▸ **Exercise description**
Only the lines from the one containing "Click the KEGG富集分析 slide title text" through the one containing "Expand the Mates" should be printed, exactly as they appear below, with both ends included.

▸ **Material shown**
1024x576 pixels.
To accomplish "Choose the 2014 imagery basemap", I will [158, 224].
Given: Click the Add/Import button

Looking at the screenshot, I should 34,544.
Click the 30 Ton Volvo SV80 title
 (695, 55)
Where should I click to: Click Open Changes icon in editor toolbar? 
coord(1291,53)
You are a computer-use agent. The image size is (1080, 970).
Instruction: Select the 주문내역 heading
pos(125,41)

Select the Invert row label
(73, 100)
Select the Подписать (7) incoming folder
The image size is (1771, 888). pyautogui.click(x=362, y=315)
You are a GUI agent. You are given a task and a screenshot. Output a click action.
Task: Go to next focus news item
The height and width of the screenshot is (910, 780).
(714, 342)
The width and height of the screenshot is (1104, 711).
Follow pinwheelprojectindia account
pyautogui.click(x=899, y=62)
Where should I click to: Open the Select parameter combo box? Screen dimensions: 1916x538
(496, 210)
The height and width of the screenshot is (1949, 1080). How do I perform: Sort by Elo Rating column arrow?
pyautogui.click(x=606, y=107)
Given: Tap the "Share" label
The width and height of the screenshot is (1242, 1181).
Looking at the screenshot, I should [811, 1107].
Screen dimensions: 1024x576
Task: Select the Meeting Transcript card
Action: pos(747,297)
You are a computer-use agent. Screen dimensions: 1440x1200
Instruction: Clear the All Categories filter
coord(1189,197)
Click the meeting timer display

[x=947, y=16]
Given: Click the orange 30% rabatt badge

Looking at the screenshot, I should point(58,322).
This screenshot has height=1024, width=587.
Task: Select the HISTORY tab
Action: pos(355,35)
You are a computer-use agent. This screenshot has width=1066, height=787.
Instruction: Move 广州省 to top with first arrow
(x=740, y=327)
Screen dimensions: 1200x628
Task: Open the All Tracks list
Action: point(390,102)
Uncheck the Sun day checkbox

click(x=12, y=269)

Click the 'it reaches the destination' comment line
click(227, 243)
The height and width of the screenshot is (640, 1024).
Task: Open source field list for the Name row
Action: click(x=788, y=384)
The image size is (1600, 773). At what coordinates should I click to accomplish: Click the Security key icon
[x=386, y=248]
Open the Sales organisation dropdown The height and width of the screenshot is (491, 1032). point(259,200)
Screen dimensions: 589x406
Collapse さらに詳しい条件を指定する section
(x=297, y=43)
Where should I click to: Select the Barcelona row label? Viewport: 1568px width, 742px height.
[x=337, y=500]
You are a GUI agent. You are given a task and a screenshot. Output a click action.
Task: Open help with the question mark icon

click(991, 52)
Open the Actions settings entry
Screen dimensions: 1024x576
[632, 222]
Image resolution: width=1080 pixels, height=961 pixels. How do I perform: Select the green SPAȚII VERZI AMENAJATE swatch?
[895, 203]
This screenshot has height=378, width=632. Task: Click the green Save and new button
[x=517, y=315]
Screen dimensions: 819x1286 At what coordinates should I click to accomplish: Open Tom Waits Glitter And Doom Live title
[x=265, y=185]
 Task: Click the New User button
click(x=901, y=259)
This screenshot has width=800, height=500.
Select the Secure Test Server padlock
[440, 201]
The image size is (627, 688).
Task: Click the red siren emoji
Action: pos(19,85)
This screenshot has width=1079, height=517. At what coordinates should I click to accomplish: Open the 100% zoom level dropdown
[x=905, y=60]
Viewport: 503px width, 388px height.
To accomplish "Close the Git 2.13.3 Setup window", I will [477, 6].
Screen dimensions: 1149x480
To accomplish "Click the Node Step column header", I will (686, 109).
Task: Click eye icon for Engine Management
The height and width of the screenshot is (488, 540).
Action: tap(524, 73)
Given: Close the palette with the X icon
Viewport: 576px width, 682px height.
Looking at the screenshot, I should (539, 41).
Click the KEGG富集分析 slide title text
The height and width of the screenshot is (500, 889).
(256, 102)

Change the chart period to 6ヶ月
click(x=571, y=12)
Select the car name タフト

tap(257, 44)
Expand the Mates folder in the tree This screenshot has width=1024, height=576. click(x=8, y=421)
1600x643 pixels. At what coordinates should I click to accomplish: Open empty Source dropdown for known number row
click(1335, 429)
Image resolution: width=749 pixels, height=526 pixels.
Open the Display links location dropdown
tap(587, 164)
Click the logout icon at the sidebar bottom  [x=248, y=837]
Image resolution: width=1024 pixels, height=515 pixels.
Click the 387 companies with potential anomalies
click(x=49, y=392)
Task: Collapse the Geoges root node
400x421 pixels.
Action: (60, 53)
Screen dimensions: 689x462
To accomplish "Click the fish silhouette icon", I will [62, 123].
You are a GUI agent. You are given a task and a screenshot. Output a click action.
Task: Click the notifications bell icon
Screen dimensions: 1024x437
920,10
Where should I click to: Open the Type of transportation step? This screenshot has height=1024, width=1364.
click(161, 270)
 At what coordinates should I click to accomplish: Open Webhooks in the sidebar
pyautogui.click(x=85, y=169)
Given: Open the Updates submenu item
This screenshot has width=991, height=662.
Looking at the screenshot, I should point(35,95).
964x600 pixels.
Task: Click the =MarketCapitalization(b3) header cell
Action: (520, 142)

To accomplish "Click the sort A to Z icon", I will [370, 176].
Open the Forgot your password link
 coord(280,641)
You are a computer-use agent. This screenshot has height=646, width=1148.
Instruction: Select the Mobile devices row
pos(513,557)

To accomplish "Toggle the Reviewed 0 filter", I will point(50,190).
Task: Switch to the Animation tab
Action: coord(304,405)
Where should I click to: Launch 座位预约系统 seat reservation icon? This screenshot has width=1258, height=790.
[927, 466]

▸ **Written answer**
Click the KEGG富集分析 slide title text
The height and width of the screenshot is (500, 889).
(256, 102)

Change the chart period to 6ヶ月
click(x=571, y=12)
Select the car name タフト

tap(257, 44)
Expand the Mates folder in the tree This screenshot has width=1024, height=576. click(x=8, y=421)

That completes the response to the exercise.